One quote, paraphrased idea: Gene Kranz’s idea (paraphrased): “Be tough and competent” — systems don’t care about excuses, only outcomes.

Joke #1: Disabling NTLMv1 is like cleaning the attic: you’ll find a lot of old stuff, and at least one thing that hisses at you.

Interesting facts and history you can use in meetings

NTLM is older than your cloud strategy. NTLM traces back to Windows NT-era designs; Kerberos arrived with Active Directory to replace it for domain auth.
NTLMv1 uses older DES-based constructions. It’s one reason it’s considered materially weaker than NTLMv2, especially under capture-and-crack scenarios.
NTLM persists because it’s “just SMB auth.” Many people assume NTLM is only about file shares. It shows up in HTTP, LDAP binds, RPC, and odd corners.
LLMNR was meant to reduce dependency on DNS in small networks.
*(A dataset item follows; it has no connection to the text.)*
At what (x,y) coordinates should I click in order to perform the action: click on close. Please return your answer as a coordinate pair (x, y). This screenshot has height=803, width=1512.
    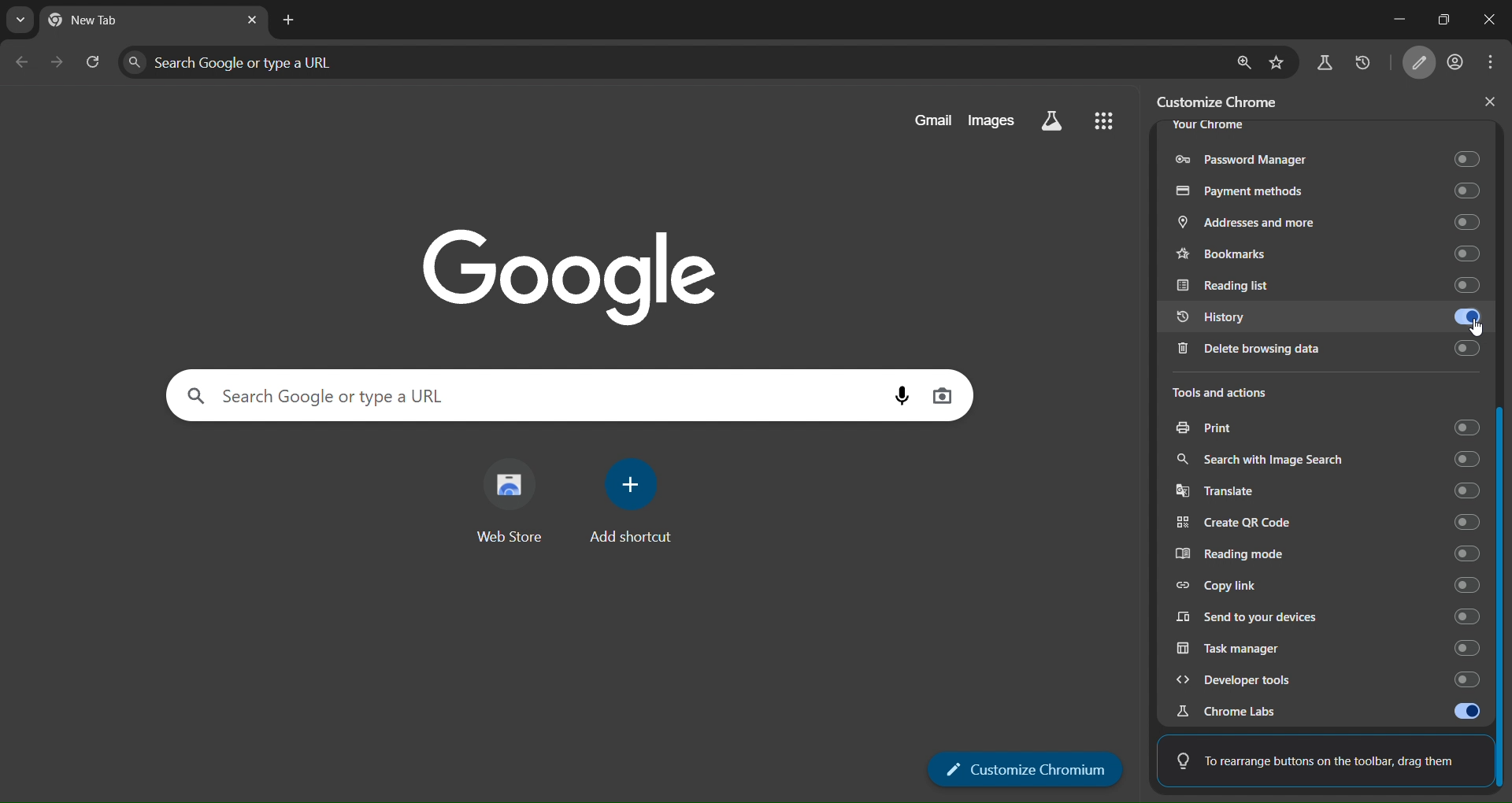
    Looking at the image, I should click on (1483, 20).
It’s essentially “DNS-like behavior” without the admin overhead, which is exactly why it becomes a crutch.
LLMNR often pairs with NBT-NS. On Windows networks, disabling one but leaving the other can still allow name-poisoning and credential capture attempts.
Credential coercion attacks love multicast. When endpoints ask “who is FILESERVER?”, an attacker can answer faster than the real server and prompt authentication.
Kerberos can fail for boring reasons. Time skew, SPN mistakes, and DNS errors can push clients toward NTLM fallbacks unless you close the door.
Hardening broke things long before “Zero Trust” was branded. Most outages from disabling legacy auth come from undiscovered dependencies, not from the protocol change itself.

What breaks when you disable NTLMv1 and LLMNR

When you disable NTLMv1: what actually fails

“Disable NTLMv1” sounds simple until you realize most environments don’t have “NTLMv1-only clients.” They have
a handful of devices and services that still negotiate down, often silently. Common breakage modes:

Old NAS and appliances joining AD: Some embedded SMB stacks still attempt NTLMv1 or do NTLM sign/seal weirdly.
Symptom: share access prompts repeat, or “The specified network password is not correct.”
Legacy scanners/printers using “scan to folder”: They often store credentials and attempt SMB auth with old dialects.
Symptom: scans stop arriving; device UI says “login failed.”
Custom apps using old libraries: Especially anything doing integrated auth over HTTP to IIS or reverse proxies.
Symptom: 401 loops, authentication fallback, or app silently switches to “local accounts.”
Old Windows versions or misconfigured security policies: Some endpoints will negotiate poorly if policies are inconsistent.
Symptom: sudden spikes in helpdesk calls after a GPO change, affecting a subset of machines.
Service accounts with missing SPNs: If Kerberos can’t be used, clients may try NTLM; if you block NTLM family too aggressively, the service looks down.
Symptom: “server not available,” but only for domain users.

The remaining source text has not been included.